People who tend to apply for debt consolidation loans are either financially over extended or are heading that way. Many view it as ‘saving grace’ to their financial dilemmas, but debt consolidation has the potential to go wrong too. We look at what can happen if you don’t choose a reputable provider or if you borrow after entering into debt consolidation.

Choosing a provider

“It is important to ensure that the credit provider you choose is a trusted financial institution and registered with an appropriate body such as the National Credit Regulator (NCR). If a credit provider is offering you a consolidation loan with a higher interest rate that results in higher monthly repayments, this is a red flag, as you should be aiming to take out a consolidation loan with a lower interest rate thus reducing your monthly debt repayments,” stated DebtBusters.

On the other hand, if a credit provider offers you a consolidation loan that sounds too good to be true (such as promising to get a high portion of your outstanding debt written off), or the credit provider requires you to do something that is either illegal or damaging to you, such as requiring you to default voluntarily on your obligations and instead send the money straight to them, this is a definitive red flag and you are probably dealing with a scam.

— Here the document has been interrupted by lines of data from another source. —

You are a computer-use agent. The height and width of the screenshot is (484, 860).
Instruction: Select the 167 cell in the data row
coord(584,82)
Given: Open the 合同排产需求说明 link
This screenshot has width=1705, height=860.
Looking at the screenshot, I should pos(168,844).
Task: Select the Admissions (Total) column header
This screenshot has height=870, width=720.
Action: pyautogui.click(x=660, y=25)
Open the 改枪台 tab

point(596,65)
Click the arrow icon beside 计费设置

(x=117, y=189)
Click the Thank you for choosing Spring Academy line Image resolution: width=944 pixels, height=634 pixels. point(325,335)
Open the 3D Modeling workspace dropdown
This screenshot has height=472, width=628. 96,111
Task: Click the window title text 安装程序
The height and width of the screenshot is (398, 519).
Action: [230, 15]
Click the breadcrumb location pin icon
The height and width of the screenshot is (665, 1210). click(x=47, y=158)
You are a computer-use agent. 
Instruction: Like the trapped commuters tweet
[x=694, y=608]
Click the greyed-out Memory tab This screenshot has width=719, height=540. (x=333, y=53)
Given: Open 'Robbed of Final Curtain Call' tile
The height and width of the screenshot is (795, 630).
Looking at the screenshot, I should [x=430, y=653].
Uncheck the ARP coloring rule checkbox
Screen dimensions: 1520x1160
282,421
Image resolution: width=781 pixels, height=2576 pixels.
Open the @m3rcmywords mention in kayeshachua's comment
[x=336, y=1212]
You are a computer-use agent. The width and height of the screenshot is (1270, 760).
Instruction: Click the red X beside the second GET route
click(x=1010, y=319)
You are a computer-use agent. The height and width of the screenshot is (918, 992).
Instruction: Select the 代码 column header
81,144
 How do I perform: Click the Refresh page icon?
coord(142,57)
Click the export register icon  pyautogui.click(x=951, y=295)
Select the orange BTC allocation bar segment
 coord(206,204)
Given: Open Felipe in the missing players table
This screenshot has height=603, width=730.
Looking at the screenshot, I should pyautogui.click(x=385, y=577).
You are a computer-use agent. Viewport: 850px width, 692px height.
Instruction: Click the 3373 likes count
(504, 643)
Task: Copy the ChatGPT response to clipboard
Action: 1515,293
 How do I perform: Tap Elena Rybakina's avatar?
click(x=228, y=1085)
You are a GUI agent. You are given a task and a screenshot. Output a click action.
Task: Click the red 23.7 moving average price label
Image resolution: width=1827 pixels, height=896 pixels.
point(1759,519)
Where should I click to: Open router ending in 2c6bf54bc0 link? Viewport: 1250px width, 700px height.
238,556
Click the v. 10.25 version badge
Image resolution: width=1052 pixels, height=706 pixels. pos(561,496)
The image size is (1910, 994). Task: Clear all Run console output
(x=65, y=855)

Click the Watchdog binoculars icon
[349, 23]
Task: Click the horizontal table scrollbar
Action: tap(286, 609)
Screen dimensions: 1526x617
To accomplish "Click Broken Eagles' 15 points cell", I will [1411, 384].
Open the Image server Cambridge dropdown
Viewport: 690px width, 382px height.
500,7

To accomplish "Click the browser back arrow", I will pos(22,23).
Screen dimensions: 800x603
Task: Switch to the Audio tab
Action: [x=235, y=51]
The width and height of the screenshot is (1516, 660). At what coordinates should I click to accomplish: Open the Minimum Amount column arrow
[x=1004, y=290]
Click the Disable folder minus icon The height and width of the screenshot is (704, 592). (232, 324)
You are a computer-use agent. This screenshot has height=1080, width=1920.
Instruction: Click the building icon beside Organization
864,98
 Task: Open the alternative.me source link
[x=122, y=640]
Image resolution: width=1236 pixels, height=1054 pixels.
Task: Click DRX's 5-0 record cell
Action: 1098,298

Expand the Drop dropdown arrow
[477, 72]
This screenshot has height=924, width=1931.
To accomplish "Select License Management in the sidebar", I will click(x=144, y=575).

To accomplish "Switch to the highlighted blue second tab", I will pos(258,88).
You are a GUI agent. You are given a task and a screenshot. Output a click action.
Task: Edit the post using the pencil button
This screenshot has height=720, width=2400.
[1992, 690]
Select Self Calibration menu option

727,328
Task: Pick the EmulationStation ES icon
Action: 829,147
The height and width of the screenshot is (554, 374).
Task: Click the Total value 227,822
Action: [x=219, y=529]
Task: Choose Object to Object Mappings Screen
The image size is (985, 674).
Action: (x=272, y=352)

Another clear red flag, DebtBusters added, is if a credit provider requires you to send any money without a prior written agreement.

What can happen should you choose the incorrect provider?

If you choose a credit provider that offers you a debt consolidation loan with a higher interest rate, and it results in a higher monthly debt repayment than the repayments you were originally paying, you will end up paying more in interest fees over the term of the consolidation loan.

“If you feel you have fallen victim to a scam or have experienced unethical behaviour from a credit provider, you can report this to Easycomeeasygo.co.za, a South African Reserve Bank initiative for reporting advance-fee scams, or to a relevant body such as the NCR,” stated DebtBusters.

Should you borrow after debt consolidation?

The short answer is no.

“You should avoid taking out any additional credit after you have taken out a consolidation loan as this puts you at risk of ending up in the same situation you were in when you decided you needed a consolidation loan. Further, the cash flow that your consolidation loan has freed up could end up going to the new loan and lead you into financial difficulty again. In short, additional credit could cancel out the benefits you receive from a consolidation loan,” DebtBusters explained.

It is also advisable to consult a trusted financial advisor before making big decisions for your financial future. When it comes to debt consolidation, making sure that this is the best option for you, will save you in the long run.